Asthma is a chronic lung disease where the tissue and airways of the lungs become extremely sensitive to certain substances. When these substances are breathed in, the lungs become inflamed. The muscles around the airways tighten and squeeze the lungs, and passages within the lungs swell and tighten. The airways themselves produce mucus, which further clogs the tightened, swollen airways. A person having an asthma attack finds it very difficult to breathe, and a severe attack can even be fatal.

Asthma affects people of all ages, but people with asthma are most often diagnosed as children. Symptoms can include wheezing, a tight feeling in the chest, shortness of breath, and coughing. Some people have mild symptoms all the time, and some people have no symptoms at all, but everyone with asthma is susceptible to occasional severe attacks or flare-ups of symptoms when they are exposed to triggers. Triggers vary widely but can include:

  • Allergens (dust mites, pet fur, mold, pollen, grass)
  • Irritants (smoke, pollution, dust, chemicals)
  • Viral infections
  • Physical activity, especially outdoors
  • Certain medications or chemicals in foods (aspirin, sulfites)

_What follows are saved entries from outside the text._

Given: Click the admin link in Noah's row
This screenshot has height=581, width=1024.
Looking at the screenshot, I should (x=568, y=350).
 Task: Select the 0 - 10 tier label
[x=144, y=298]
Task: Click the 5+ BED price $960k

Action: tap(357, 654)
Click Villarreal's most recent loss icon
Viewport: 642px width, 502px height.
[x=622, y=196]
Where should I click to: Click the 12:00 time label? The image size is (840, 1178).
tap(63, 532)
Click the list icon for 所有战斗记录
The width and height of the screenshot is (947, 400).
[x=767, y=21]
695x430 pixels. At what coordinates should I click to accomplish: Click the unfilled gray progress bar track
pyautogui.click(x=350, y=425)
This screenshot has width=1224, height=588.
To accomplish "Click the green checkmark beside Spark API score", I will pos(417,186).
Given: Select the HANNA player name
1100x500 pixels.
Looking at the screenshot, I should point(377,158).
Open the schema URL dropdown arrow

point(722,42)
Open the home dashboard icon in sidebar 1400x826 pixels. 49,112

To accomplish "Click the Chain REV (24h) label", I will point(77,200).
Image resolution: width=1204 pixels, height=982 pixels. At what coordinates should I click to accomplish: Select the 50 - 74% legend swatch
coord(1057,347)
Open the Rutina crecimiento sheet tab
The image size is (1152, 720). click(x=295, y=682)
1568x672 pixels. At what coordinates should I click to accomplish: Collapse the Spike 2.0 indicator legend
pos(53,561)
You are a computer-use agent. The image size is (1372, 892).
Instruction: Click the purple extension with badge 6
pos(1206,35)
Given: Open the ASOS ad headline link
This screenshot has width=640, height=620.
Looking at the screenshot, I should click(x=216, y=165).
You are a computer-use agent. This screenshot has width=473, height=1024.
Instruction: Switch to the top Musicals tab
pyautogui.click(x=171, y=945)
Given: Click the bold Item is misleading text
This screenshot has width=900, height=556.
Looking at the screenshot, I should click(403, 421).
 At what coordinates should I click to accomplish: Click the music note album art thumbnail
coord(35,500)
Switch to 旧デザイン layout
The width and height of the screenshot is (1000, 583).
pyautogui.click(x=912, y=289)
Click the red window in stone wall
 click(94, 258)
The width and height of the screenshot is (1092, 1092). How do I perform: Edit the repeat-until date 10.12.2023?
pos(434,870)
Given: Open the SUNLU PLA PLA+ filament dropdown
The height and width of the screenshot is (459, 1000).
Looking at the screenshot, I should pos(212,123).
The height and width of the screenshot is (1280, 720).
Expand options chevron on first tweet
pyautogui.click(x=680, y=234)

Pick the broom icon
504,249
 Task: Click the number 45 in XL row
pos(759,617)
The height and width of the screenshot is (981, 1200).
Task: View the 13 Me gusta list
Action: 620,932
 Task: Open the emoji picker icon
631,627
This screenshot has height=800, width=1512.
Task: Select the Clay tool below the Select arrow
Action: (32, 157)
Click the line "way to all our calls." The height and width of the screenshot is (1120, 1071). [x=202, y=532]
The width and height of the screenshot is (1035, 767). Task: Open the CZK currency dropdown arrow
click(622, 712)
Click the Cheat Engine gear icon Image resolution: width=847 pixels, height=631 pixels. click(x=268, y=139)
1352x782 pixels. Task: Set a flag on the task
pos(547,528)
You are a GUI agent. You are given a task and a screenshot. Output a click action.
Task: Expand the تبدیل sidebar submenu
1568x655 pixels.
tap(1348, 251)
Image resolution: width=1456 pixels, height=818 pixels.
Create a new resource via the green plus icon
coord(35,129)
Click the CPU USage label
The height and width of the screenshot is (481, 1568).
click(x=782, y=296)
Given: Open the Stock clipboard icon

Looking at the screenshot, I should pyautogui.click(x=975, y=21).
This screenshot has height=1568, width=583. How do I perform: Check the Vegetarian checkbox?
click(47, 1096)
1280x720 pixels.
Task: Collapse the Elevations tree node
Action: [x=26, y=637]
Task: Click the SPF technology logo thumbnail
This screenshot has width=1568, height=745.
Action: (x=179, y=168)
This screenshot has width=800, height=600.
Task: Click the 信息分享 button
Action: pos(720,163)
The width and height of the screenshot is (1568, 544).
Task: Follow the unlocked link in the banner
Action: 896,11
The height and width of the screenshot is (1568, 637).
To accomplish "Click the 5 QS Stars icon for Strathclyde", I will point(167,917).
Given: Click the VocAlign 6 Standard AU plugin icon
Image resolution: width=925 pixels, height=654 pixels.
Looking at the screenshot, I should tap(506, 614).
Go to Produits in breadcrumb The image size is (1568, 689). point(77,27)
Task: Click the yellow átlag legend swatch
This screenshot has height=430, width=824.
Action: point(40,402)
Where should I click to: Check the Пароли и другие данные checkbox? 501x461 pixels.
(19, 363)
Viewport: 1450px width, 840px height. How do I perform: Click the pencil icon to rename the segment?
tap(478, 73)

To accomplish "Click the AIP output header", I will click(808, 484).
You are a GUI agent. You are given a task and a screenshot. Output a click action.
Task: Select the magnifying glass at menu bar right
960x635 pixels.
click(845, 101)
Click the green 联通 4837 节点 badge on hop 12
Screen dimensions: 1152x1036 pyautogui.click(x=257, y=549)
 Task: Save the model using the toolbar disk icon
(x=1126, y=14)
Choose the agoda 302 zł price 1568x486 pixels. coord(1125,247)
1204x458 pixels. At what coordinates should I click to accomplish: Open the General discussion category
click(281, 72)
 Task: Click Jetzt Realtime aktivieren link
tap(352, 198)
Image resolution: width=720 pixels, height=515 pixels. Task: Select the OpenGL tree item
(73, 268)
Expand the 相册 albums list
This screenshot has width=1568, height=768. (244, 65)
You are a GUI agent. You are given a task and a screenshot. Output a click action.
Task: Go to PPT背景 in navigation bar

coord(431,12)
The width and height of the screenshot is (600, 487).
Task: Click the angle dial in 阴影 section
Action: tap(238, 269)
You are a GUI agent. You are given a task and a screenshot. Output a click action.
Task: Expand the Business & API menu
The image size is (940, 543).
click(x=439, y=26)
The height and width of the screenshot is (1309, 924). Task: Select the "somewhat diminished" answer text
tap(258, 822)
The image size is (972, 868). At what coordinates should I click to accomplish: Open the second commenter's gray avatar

Treatment for most asthma patients involves three steps. Learn what your asthma triggers are and avoid them. Take a daily control medication, usually an inhaled corticosteroid, to reduce inflammation in the lungs. Also, have “rescue medication” with you at all times to take in case of a severe attack. These quick-acting inhaled medications relax the muscles around the airways and allow the lungs to open up for air.

There is no cure for asthma, but with treatment it should not interfere with your daily life and activities.